Items from a pointing dataset
BEGIN
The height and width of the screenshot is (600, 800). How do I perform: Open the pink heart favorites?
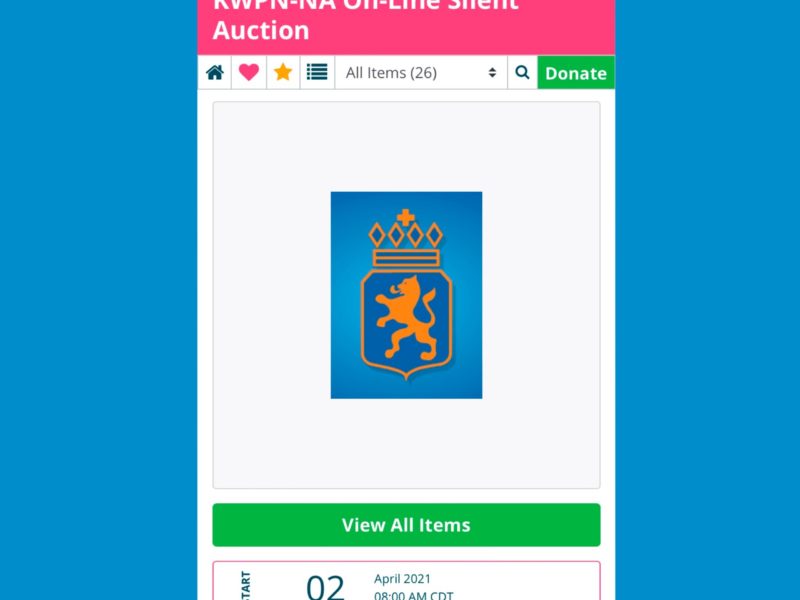point(249,73)
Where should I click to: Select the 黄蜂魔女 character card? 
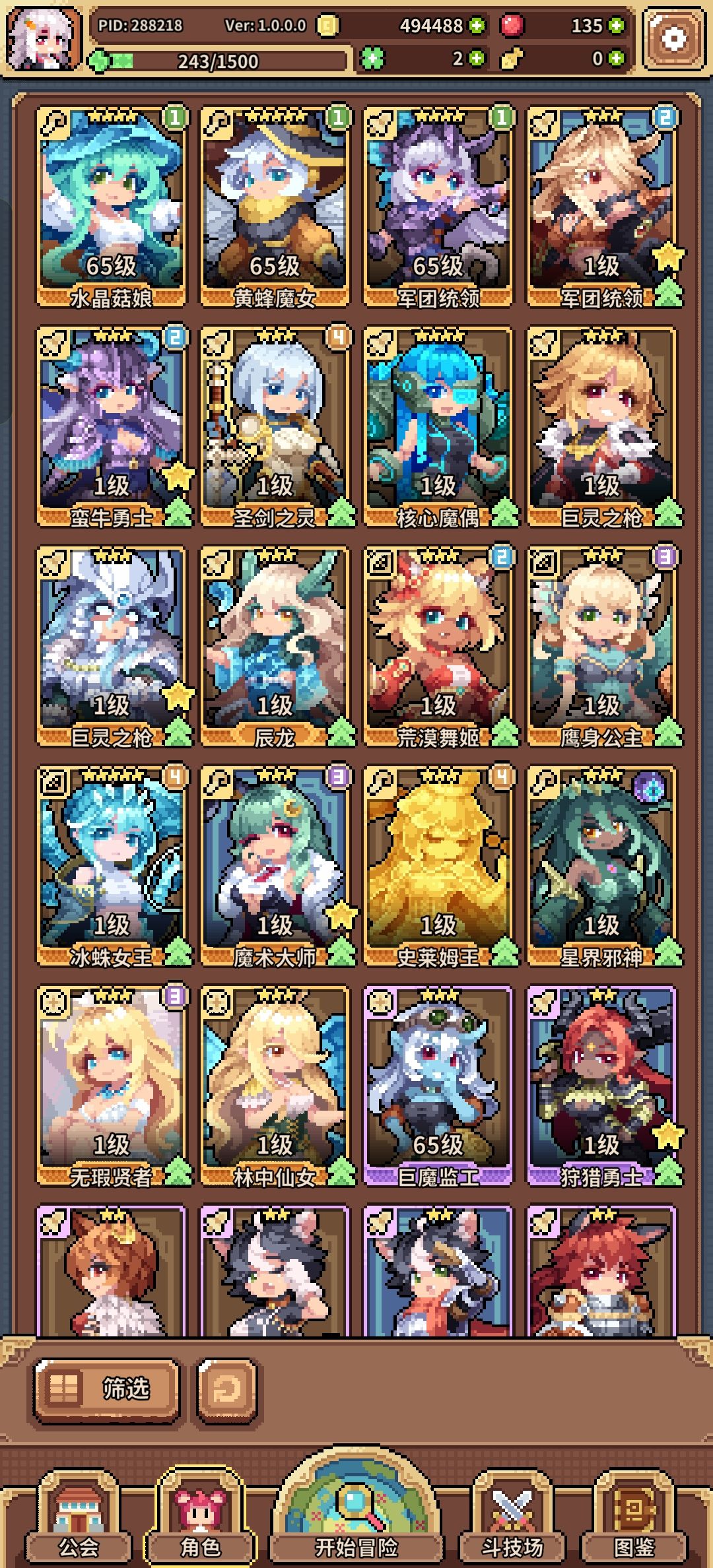pos(275,207)
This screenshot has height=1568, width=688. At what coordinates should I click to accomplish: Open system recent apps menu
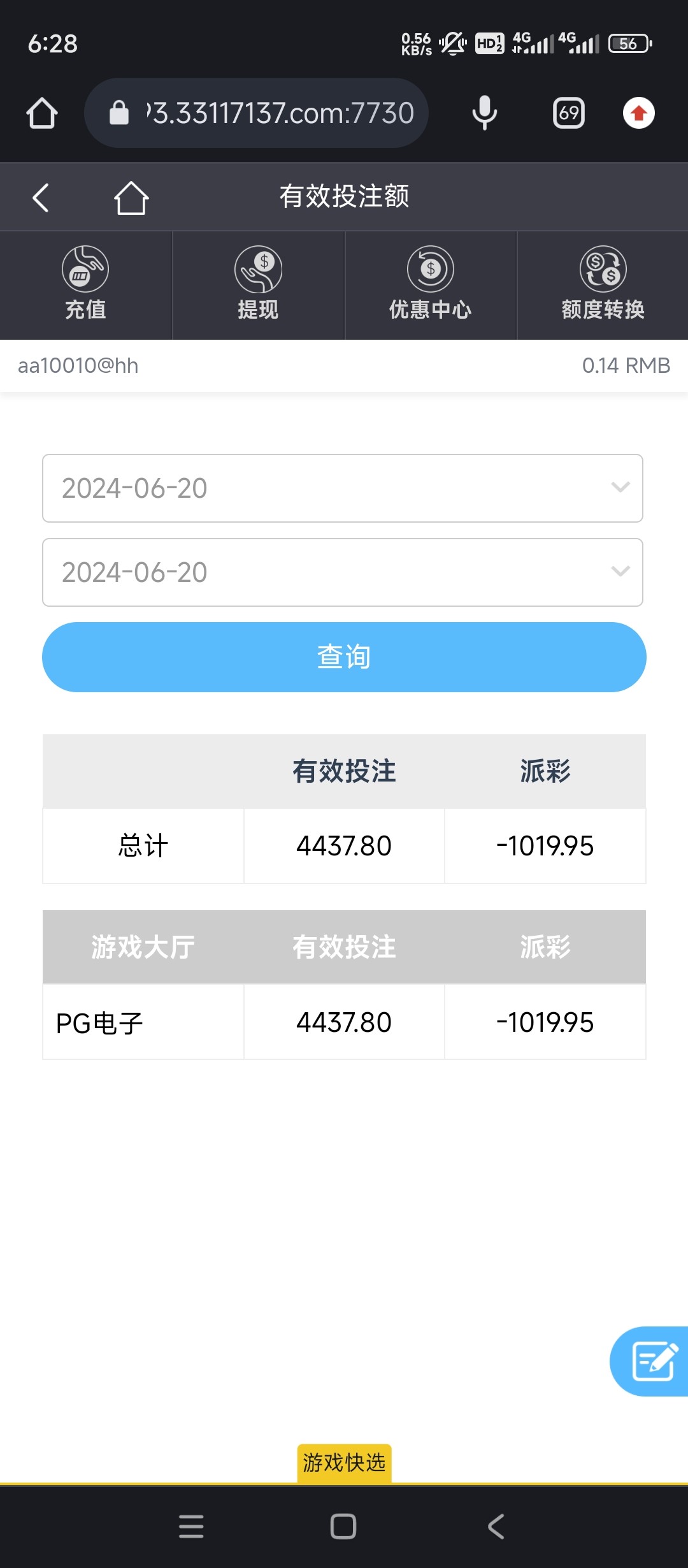191,1527
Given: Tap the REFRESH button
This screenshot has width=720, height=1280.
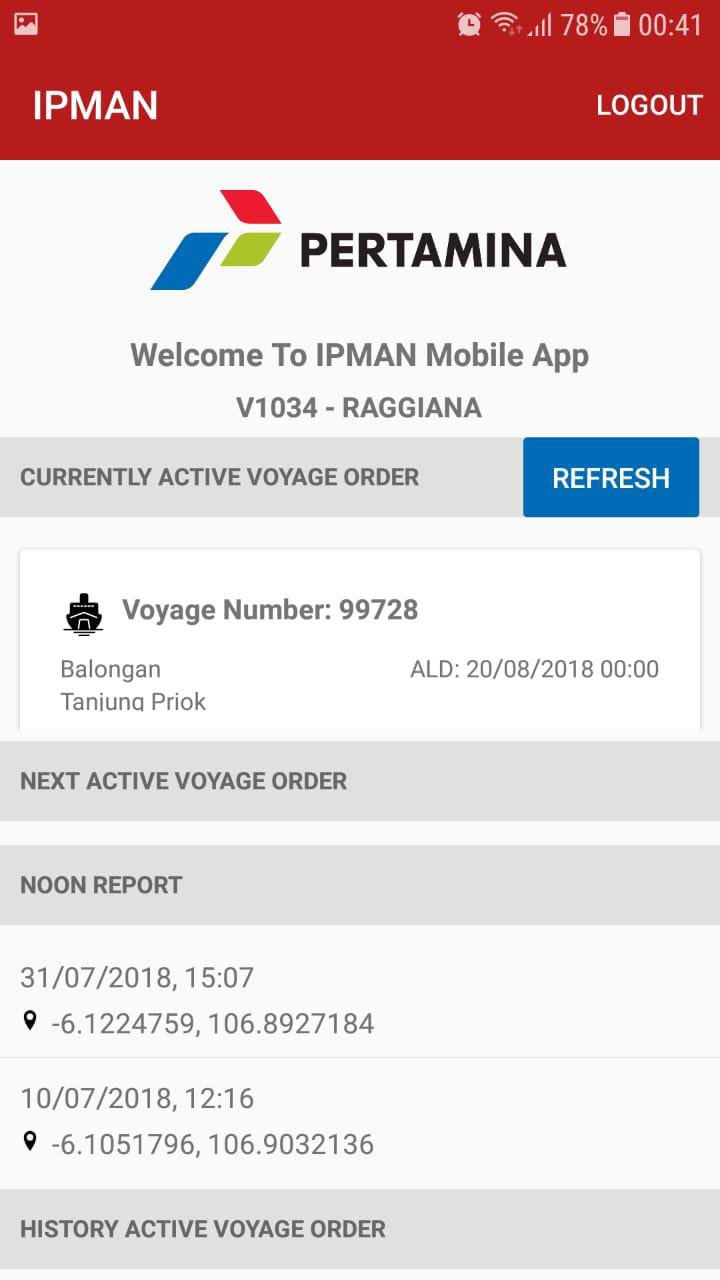Looking at the screenshot, I should (610, 477).
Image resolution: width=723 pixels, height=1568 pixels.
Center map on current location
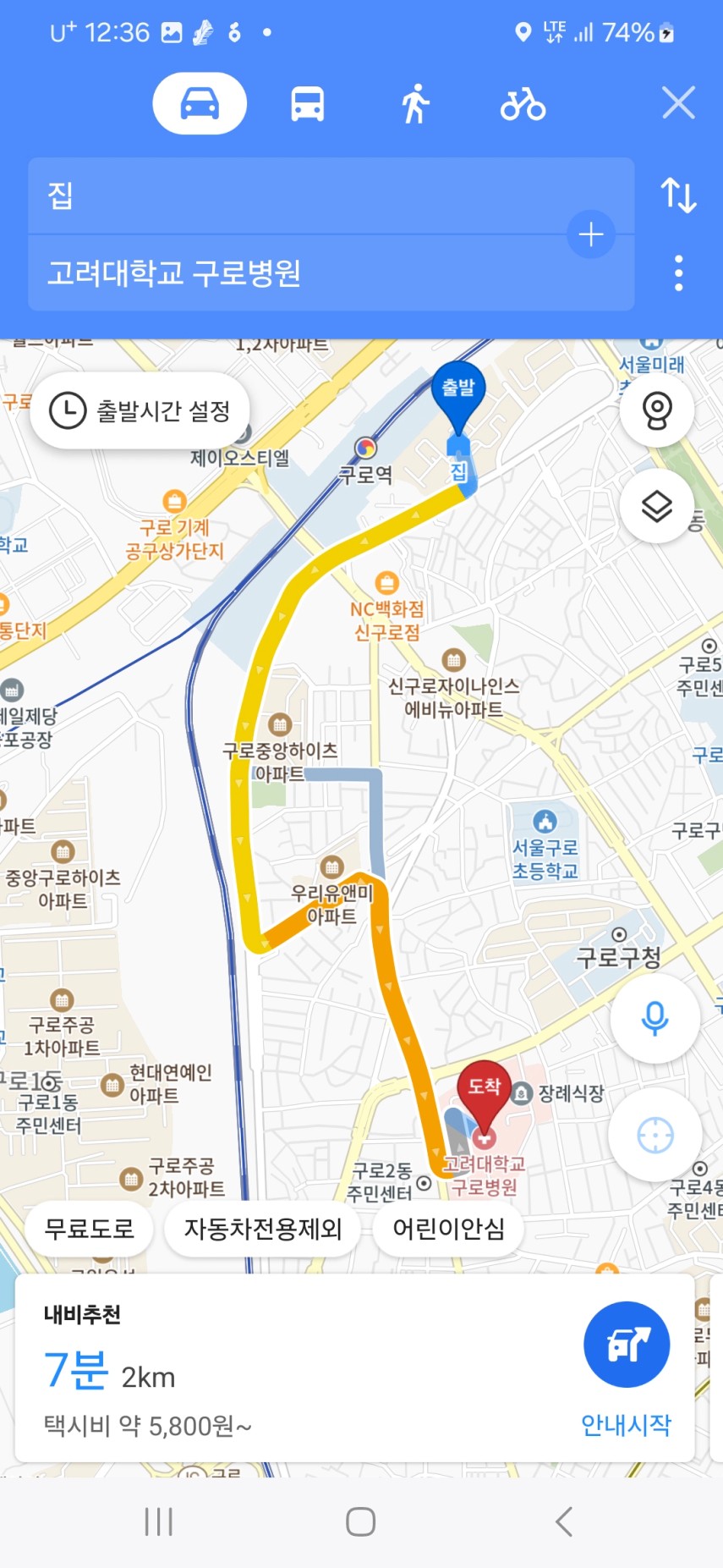point(655,1135)
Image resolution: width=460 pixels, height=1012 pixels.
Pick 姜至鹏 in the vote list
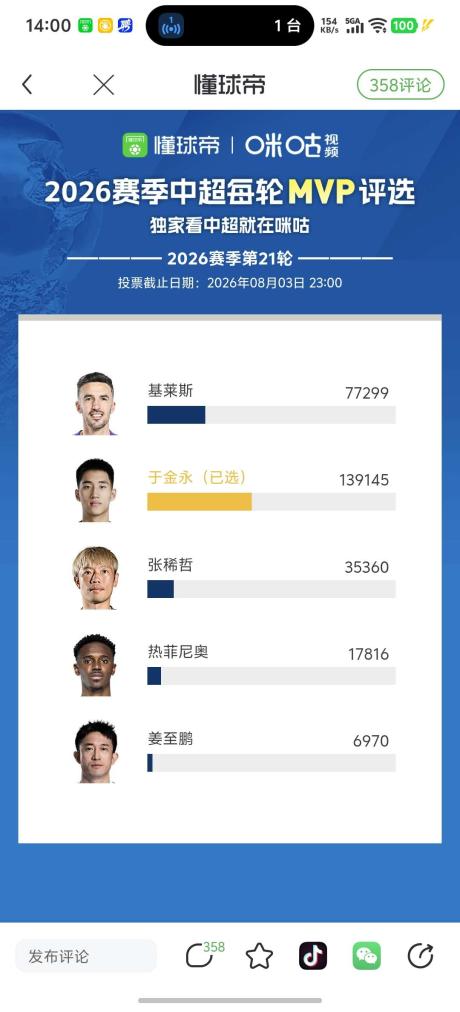click(x=235, y=752)
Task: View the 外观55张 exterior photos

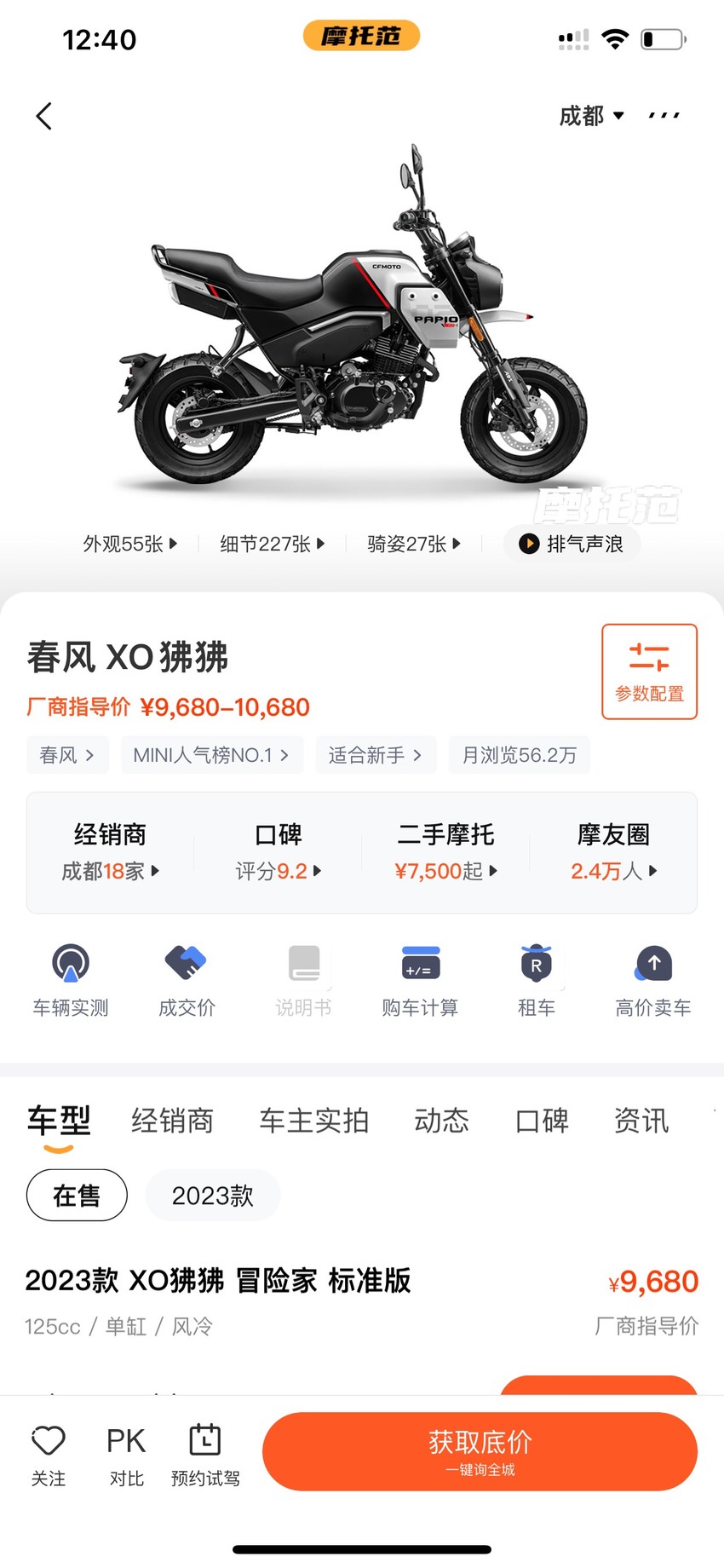Action: coord(130,544)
END
TASK TO CARRY OUT: Copy the text of all the items above word for word, leaving out the pictures.

RESULT OF THE EXERCISE:
The height and width of the screenshot is (600, 800). How do I perform: Open the pink heart favorites?
point(249,73)
Where should I click to: Select the 黄蜂魔女 character card? 
pos(275,207)
This screenshot has height=1568, width=688. At what coordinates should I click to accomplish: Open system recent apps menu
191,1527
Given: Tap the REFRESH button
This screenshot has width=720, height=1280.
Looking at the screenshot, I should (610, 477).
Image resolution: width=723 pixels, height=1568 pixels.
Center map on current location
point(655,1135)
Image resolution: width=460 pixels, height=1012 pixels.
Pick 姜至鹏 in the vote list
click(x=235, y=752)
Task: View the 外观55张 exterior photos

Action: coord(130,544)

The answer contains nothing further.